Record estratti da una raccolta
• • •
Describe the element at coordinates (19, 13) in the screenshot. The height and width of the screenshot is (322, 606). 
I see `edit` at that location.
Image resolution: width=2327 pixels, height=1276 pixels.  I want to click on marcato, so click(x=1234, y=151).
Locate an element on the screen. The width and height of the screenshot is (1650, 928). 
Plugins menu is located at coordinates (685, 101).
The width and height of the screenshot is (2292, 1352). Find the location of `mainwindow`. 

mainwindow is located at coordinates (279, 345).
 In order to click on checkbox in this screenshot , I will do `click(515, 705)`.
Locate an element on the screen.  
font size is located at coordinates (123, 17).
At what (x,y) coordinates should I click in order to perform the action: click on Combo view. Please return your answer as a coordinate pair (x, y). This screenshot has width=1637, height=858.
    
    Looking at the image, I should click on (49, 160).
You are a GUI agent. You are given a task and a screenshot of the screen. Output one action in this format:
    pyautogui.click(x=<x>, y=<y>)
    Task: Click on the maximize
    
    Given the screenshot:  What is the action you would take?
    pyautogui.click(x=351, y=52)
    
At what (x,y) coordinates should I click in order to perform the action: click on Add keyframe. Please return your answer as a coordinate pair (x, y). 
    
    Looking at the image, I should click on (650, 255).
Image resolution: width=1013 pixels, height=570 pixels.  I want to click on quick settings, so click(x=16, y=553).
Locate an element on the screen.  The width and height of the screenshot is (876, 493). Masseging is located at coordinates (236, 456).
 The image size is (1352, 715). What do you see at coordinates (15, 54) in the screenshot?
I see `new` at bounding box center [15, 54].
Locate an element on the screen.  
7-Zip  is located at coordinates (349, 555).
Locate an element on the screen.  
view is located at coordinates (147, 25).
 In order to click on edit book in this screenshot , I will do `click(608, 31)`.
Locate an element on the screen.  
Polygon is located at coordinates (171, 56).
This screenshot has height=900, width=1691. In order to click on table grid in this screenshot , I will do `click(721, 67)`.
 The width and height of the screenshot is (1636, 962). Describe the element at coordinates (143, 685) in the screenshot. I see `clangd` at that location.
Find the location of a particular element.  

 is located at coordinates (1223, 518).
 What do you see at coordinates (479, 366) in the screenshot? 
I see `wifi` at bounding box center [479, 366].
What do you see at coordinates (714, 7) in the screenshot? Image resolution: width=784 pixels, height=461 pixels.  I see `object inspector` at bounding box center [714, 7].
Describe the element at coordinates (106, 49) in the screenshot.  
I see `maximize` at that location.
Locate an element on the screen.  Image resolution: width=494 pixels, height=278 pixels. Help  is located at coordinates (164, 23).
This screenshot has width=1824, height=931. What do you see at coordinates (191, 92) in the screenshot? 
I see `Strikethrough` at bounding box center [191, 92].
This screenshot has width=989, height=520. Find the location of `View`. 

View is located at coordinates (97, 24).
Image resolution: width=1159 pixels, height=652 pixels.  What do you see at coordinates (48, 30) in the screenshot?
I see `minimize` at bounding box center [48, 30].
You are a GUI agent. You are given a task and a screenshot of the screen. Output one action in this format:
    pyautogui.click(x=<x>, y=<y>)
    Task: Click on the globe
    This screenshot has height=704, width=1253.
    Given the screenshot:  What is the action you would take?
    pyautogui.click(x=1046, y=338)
• • •
▶ [OBIETTIVO]
Riscrivi tutti i record qui sopra, riga per riga, senza cambiare nulla.

▶ [SOLUZIONE]
Describe the element at coordinates (19, 13) in the screenshot. The height and width of the screenshot is (322, 606). 
I see `edit` at that location.
Image resolution: width=2327 pixels, height=1276 pixels.  I want to click on marcato, so click(x=1234, y=151).
Locate an element on the screen. The width and height of the screenshot is (1650, 928). 
Plugins menu is located at coordinates (685, 101).
The width and height of the screenshot is (2292, 1352). Find the location of `mainwindow`. 

mainwindow is located at coordinates (279, 345).
 In order to click on checkbox in this screenshot , I will do `click(515, 705)`.
Locate an element on the screen.  
font size is located at coordinates (123, 17).
At what (x,y) coordinates should I click in order to perform the action: click on Combo view. Please return your answer as a coordinate pair (x, y). This screenshot has width=1637, height=858.
    
    Looking at the image, I should click on (49, 160).
You are a GUI agent. You are given a task and a screenshot of the screen. Output one action in this format:
    pyautogui.click(x=<x>, y=<y>)
    Task: Click on the maximize
    
    Given the screenshot:  What is the action you would take?
    pyautogui.click(x=351, y=52)
    
At what (x,y) coordinates should I click in order to perform the action: click on Add keyframe. Please return your answer as a coordinate pair (x, y). 
    
    Looking at the image, I should click on (650, 255).
Image resolution: width=1013 pixels, height=570 pixels.  I want to click on quick settings, so click(x=16, y=553).
Locate an element on the screen.  The width and height of the screenshot is (876, 493). Masseging is located at coordinates (236, 456).
 The image size is (1352, 715). What do you see at coordinates (15, 54) in the screenshot?
I see `new` at bounding box center [15, 54].
Locate an element on the screen.  
7-Zip  is located at coordinates (349, 555).
Locate an element on the screen.  
view is located at coordinates (147, 25).
 In order to click on edit book in this screenshot , I will do `click(608, 31)`.
Locate an element on the screen.  
Polygon is located at coordinates (171, 56).
This screenshot has height=900, width=1691. In order to click on table grid in this screenshot , I will do `click(721, 67)`.
 The width and height of the screenshot is (1636, 962). Describe the element at coordinates (143, 685) in the screenshot. I see `clangd` at that location.
Find the location of a particular element.  

 is located at coordinates (1223, 518).
 What do you see at coordinates (479, 366) in the screenshot? 
I see `wifi` at bounding box center [479, 366].
What do you see at coordinates (714, 7) in the screenshot? Image resolution: width=784 pixels, height=461 pixels.  I see `object inspector` at bounding box center [714, 7].
Describe the element at coordinates (106, 49) in the screenshot.  
I see `maximize` at that location.
Locate an element on the screen.  Image resolution: width=494 pixels, height=278 pixels. Help  is located at coordinates (164, 23).
This screenshot has width=1824, height=931. What do you see at coordinates (191, 92) in the screenshot? 
I see `Strikethrough` at bounding box center [191, 92].
This screenshot has width=989, height=520. Find the location of `View`. 

View is located at coordinates (97, 24).
Image resolution: width=1159 pixels, height=652 pixels.  What do you see at coordinates (48, 30) in the screenshot?
I see `minimize` at bounding box center [48, 30].
You are a GUI agent. You are given a task and a screenshot of the screen. Output one action in this format:
    pyautogui.click(x=<x>, y=<y>)
    Task: Click on the globe
    This screenshot has height=704, width=1253.
    Given the screenshot:  What is the action you would take?
    pyautogui.click(x=1046, y=338)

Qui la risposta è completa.